WHAT YOU NEED TO DO: Omit all pictures, then repeat the listing exactly.
#### INFORMATION SUPPLIED ####
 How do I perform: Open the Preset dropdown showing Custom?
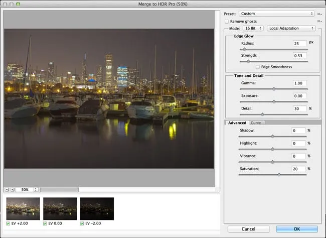[x=276, y=14]
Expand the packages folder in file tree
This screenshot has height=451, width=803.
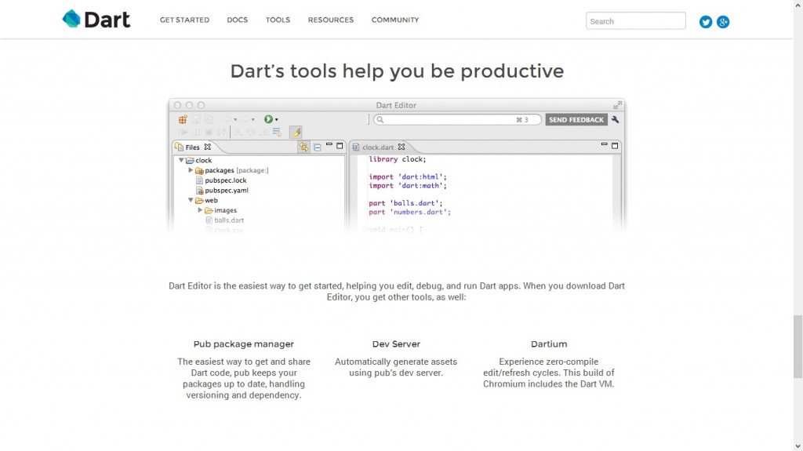[191, 170]
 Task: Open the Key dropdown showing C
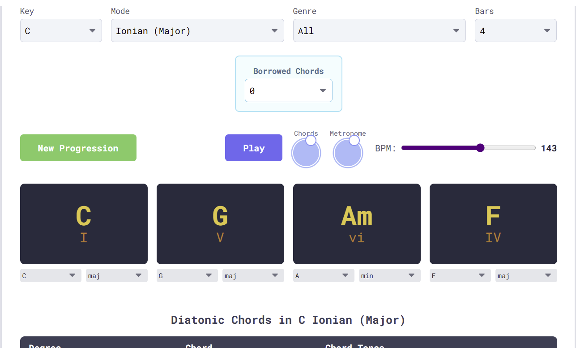pos(61,30)
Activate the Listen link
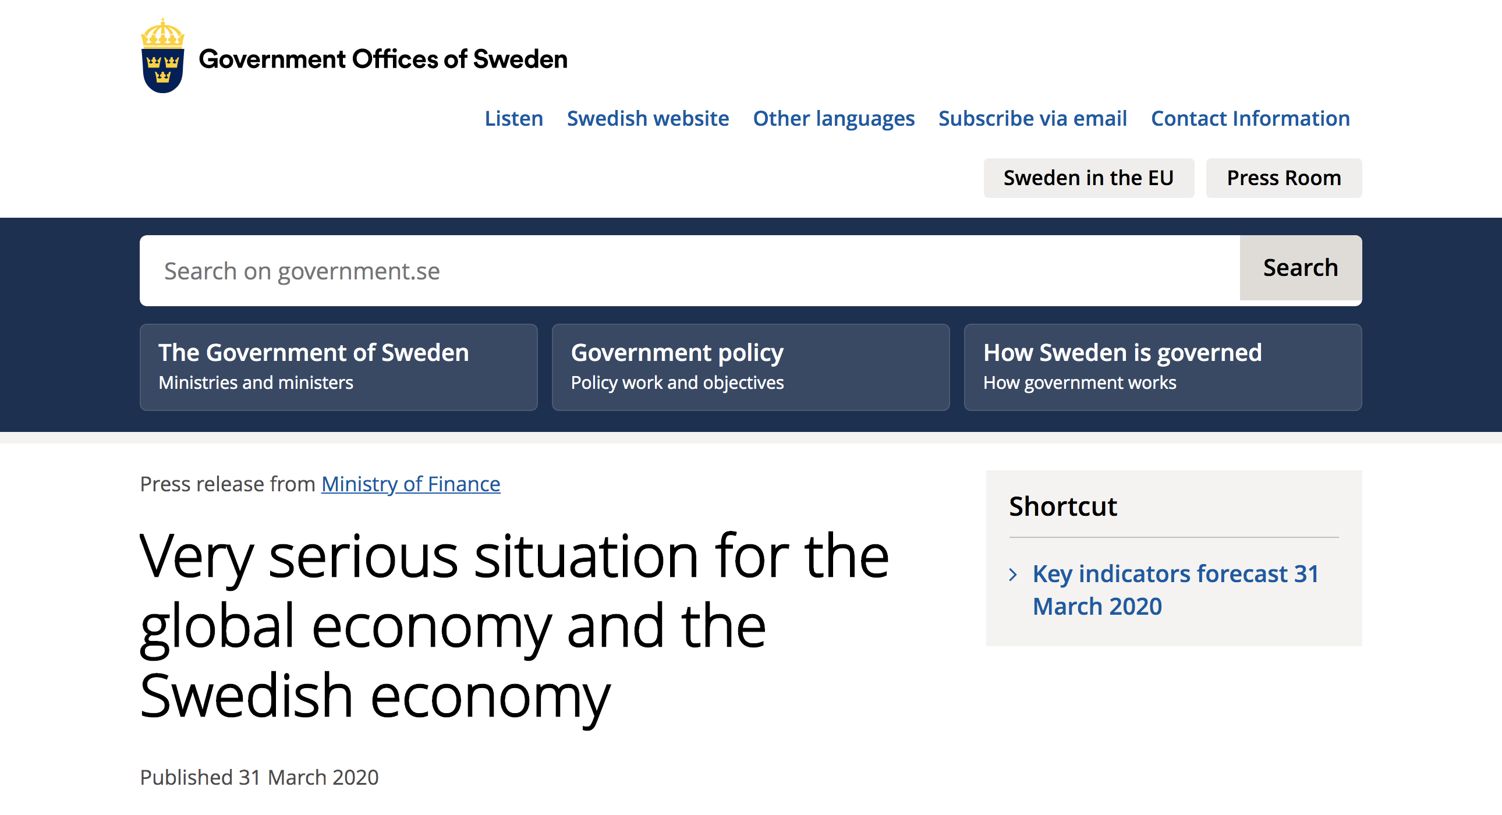This screenshot has height=815, width=1502. pos(513,118)
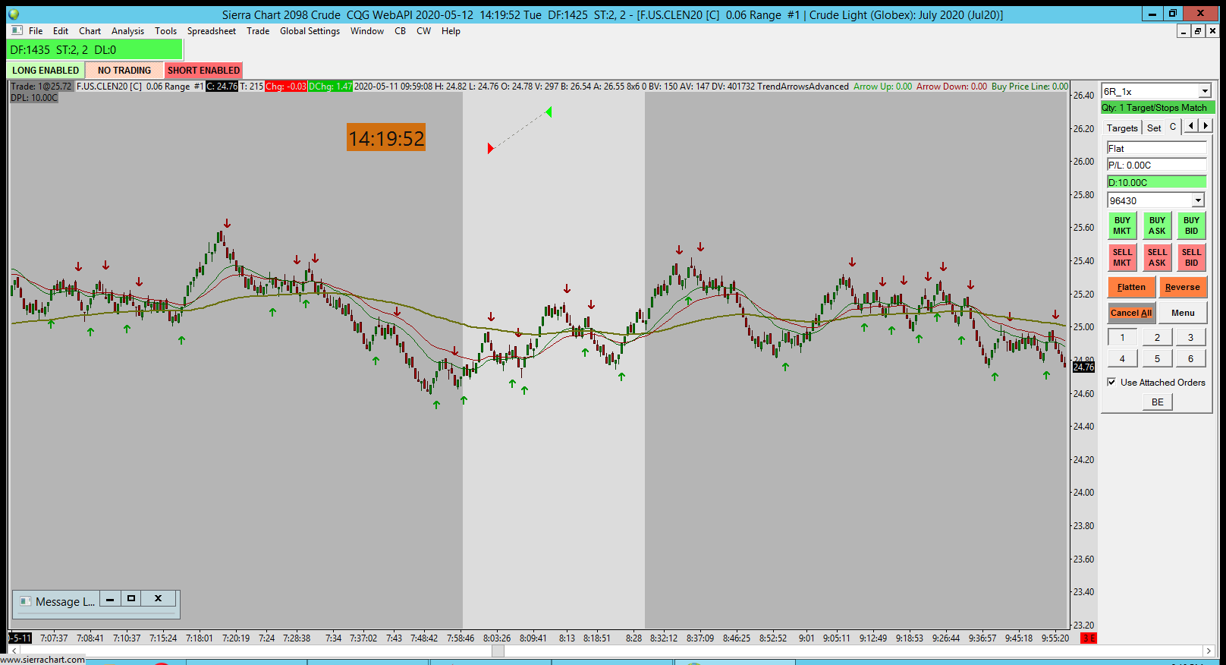The width and height of the screenshot is (1226, 665).
Task: Click the red triangle drawing marker on chart
Action: pyautogui.click(x=490, y=148)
####
ANSWER TO THE EXERCISE:
 How do I perform: Open the Preset dropdown showing Custom?
[x=276, y=14]
Expand the packages folder in file tree
This screenshot has height=451, width=803.
[191, 170]
 Task: Open the Key dropdown showing C
pos(61,30)
Activate the Listen link
This screenshot has height=815, width=1502. pos(513,118)
The width and height of the screenshot is (1226, 665).
Task: Click the red triangle drawing marker on chart
Action: pyautogui.click(x=490, y=148)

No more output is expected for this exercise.